In the chemical grouting world, a void is defined as an area beneath a house/building, slab, or structure where soil was once present and is now absent. Voids are a sign of soil loss typically brought on by drainage issues and/or poor soil compaction. If voids are not addressed properly, they will continue to get bigger, and the structure’s integrity will be at stake.
Your first thought may be to fill the void with field dirt or topsoil in hopes of fixing the issue. In most cases, this method will only temporarily fix the problem visually, NOT structurally. The soil will not be properly compacted, and the structure will not have the necessary support. Also, the water paths have already been created, and water will continue to drain to this area and pull soil from beneath the structure.

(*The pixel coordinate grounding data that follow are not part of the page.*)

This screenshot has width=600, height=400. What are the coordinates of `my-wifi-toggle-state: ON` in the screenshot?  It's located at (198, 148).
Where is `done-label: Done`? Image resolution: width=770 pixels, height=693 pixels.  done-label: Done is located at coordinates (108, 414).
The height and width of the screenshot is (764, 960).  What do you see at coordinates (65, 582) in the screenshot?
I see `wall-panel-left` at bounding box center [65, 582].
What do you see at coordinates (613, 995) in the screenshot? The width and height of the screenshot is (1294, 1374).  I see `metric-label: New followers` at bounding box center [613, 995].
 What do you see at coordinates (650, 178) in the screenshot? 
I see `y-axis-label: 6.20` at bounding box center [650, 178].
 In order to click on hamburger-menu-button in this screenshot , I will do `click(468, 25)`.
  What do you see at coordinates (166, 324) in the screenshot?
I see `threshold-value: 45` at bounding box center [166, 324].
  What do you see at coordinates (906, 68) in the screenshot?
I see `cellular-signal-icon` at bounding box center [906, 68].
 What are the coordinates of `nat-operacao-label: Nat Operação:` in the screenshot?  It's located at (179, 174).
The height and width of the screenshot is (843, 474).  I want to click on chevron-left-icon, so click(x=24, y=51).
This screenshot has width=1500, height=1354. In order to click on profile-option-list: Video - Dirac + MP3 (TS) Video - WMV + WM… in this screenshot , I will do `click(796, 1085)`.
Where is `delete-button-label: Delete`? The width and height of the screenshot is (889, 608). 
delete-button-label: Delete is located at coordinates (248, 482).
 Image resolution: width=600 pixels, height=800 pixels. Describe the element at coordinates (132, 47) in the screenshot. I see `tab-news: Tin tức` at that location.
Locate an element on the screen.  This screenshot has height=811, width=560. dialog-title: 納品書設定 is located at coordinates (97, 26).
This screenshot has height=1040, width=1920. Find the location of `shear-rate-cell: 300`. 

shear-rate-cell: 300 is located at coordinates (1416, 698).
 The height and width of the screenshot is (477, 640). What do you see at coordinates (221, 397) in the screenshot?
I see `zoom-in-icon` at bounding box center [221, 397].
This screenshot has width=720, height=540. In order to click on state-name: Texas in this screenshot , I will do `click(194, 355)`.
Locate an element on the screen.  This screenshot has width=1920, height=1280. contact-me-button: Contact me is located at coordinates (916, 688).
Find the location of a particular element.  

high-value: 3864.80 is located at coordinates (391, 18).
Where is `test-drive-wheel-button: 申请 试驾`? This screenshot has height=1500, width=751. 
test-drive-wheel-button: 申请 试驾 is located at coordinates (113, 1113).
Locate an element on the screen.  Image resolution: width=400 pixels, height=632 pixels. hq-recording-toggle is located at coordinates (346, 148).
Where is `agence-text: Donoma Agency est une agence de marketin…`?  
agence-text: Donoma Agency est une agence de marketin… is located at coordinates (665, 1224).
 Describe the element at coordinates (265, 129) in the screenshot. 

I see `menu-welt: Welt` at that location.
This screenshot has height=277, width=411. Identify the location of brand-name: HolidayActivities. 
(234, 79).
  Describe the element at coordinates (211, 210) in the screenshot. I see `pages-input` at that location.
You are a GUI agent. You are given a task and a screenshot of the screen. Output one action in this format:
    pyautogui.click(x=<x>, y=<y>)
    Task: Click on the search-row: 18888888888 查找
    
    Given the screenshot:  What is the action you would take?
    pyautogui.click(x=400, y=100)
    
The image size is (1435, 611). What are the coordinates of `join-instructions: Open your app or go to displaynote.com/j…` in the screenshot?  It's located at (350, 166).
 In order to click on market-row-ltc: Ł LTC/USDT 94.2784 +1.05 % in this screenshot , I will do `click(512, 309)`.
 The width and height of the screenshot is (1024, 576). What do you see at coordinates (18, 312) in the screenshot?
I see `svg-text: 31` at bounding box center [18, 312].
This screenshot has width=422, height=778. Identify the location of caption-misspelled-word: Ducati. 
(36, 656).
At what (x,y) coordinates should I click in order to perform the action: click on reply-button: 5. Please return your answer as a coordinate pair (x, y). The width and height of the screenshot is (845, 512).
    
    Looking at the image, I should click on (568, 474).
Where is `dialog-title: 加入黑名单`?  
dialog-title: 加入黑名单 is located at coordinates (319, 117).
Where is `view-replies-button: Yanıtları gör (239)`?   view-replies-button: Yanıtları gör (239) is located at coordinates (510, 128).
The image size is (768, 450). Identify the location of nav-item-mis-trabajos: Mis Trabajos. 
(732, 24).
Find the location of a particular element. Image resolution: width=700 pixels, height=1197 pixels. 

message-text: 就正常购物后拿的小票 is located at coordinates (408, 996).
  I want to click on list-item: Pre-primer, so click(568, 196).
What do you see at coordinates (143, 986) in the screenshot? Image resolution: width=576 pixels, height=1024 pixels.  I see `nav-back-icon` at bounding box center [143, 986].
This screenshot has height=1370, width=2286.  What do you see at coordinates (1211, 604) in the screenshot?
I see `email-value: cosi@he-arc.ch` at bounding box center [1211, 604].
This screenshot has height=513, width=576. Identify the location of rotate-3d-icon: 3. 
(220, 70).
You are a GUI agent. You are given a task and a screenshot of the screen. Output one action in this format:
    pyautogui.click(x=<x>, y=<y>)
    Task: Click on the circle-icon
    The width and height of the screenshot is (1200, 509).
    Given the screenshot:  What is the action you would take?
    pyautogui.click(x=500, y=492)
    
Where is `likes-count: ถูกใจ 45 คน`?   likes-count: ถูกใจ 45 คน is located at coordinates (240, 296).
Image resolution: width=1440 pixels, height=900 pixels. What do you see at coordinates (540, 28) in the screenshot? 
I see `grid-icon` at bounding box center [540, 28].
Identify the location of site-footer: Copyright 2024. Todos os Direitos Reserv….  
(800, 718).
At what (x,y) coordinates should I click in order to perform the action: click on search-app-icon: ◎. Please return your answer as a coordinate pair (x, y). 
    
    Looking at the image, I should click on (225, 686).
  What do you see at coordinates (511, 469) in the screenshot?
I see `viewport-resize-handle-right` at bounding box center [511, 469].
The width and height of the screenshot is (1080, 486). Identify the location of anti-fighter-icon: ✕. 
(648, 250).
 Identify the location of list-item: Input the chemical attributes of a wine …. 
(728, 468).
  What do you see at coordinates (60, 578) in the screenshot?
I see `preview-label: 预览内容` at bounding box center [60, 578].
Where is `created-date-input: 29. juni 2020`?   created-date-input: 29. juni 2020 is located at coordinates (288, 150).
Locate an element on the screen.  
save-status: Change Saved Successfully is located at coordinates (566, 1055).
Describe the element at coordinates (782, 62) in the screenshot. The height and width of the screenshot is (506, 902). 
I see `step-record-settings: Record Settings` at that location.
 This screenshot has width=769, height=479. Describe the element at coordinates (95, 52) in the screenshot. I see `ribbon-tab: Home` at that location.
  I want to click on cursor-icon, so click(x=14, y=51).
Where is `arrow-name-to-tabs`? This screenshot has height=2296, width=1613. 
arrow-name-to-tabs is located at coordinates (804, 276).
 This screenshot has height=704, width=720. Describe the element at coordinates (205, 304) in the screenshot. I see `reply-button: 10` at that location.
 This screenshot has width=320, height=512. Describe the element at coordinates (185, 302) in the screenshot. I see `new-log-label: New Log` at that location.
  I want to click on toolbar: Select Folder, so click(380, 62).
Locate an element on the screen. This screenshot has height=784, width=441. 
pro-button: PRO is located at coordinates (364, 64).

Long-lasting polyurethane repair for this common problem will help you forget the void ever existed. The space will be filled with our expanding polyurethane resins by way of injection. This is a high-density, low-weight structural foam that can support thousands of pounds per square foot. Polyurethane resins enter as a liquid to chase all the water paths and fill the void space that was created. It then expands into a solid to displace all loose, weak soil and gives the structure/slab the support that it needs. This is all done in a day’s work with no headache, no stress, and no more floating slabs that serve as a ticking time bomb.